### Exercise directions
Update the part of the data that opens with the line containing "ALL (45, 144)" and runs through the end of the data, replacing "DOWNLOAD PDF" with "SCARICA PDF" and changing nothing else. Leave the pictures out of your answer.

---------- Records for this task

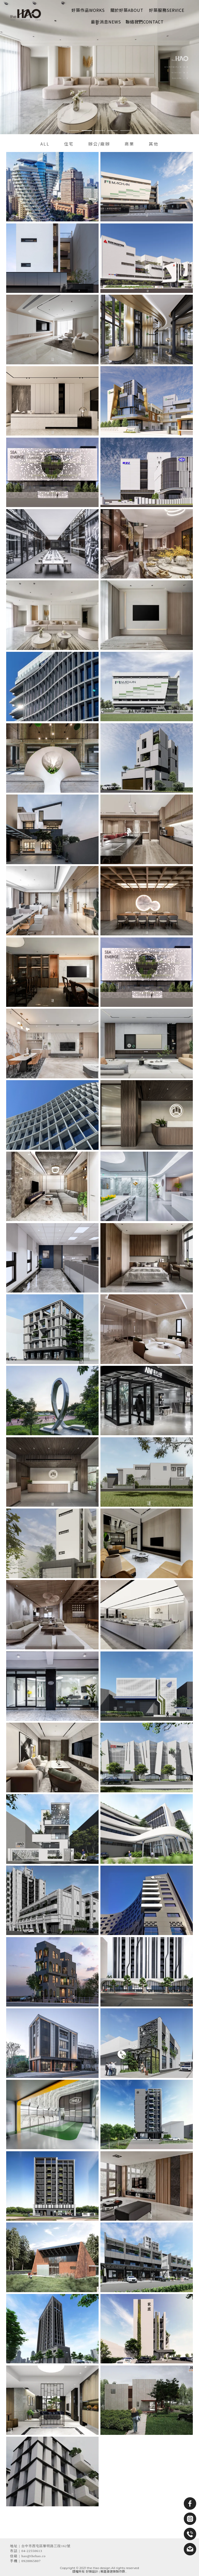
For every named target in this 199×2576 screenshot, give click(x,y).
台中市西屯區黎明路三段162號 (46, 2546)
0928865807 (31, 2561)
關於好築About (126, 10)
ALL (45, 144)
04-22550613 (31, 2551)
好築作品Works (88, 10)
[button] (74, 130)
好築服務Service (166, 10)
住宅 (69, 144)
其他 (154, 144)
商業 (129, 144)
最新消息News (106, 22)
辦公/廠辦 (99, 144)
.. (125, 2571)
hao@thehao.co (33, 2556)
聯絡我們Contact (145, 22)
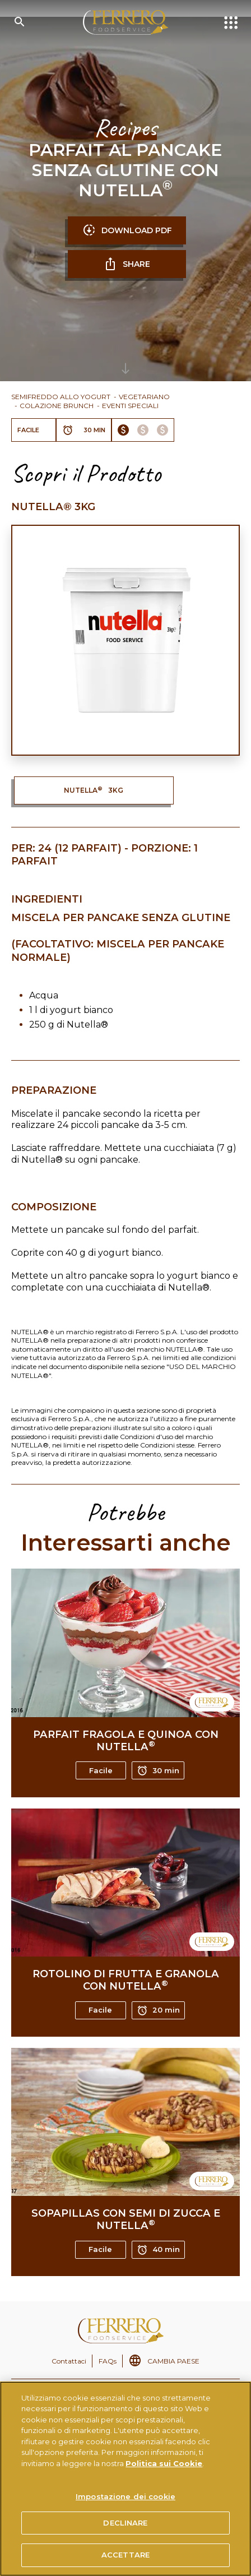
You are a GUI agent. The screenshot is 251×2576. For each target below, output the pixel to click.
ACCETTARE (125, 2554)
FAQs (108, 2361)
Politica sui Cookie (163, 2463)
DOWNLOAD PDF (127, 230)
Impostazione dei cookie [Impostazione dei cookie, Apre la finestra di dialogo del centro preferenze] (125, 2496)
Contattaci (69, 2361)
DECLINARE (125, 2522)
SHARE (127, 264)
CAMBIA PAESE (173, 2361)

--------------------

### Full solution
ALL (45, 144)
04-22550613 (31, 2551)
好築作品Works (88, 10)
[button] (74, 130)
好築服務Service (166, 10)
住宅 (69, 144)
其他 (154, 144)
商業 (129, 144)
最新消息News (106, 22)
辦公/廠辦 (99, 144)
.. (125, 2571)
hao@thehao.co (33, 2556)
聯絡我們Contact (145, 22)
You are a GUI agent. The screenshot is 251×2576. For each target below, output the pixel to click.
ACCETTARE (125, 2554)
FAQs (108, 2361)
Politica sui Cookie (163, 2463)
SCARICA PDF (127, 230)
Impostazione dei cookie [Impostazione dei cookie, Apre la finestra di dialogo del centro preferenze] (125, 2496)
Contattaci (69, 2361)
DECLINARE (125, 2522)
SHARE (127, 264)
CAMBIA PAESE (173, 2361)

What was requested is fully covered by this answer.